Feminist zeal marred decisionThe lengthy story by Karen...


October 02, 1995

Feminist zeal marred decision

The lengthy story by Karen Hosler Sept. 10 regarding the Packwood resignation was a revelation of Sen. Barbara Mikulski's liberal and feminist views against what she calls the Senate's ''prominent Ole Boys' Club.''

Why, after three years on the Ethics Committee did she finally decide and boast of ''firing'' Sen. Bob Packwood? Who gave her such authority when she had only one vote on a committee of six?

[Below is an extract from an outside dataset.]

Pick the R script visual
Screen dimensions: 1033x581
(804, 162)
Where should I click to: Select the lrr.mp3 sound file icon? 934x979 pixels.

I commend Sen. Mitch McConnell for his leadership and the dignified manner in which he discussed the committee's activities and findings -- no shouting, no gestures just gentlemanly civility.

My concern with the Packwood issue was that justice be served. However, as a professional businesswoman, I unequivocally resent both Sen. Barbara Boxer and Senator Mikulski's arrogant and offensive style of debate on the floor of the Senate.

The antics of Senator Boxer and the diatribe of Senator Mikulski embarrassed many women in Maryland and the rest of the country. Some of us can speak for ourselves and we have successfully handled unwanted sexual harassment.

It is really difficult to understand Senator Boxer's bulldog determination to punish Senator Packwood. Where is her concern for Jennifer Flowers and, especially, for Paula Jones who alleges far worse harassment from President Clinton?

Similarly, why don't she and Senator Mikulski look into Sen. Edward Kennedy's role in the Chappaquiddick tragedy?

In the Packwood case, the statute of limitations did not affect the outcome of the final results. He was forced to resign before his term expired.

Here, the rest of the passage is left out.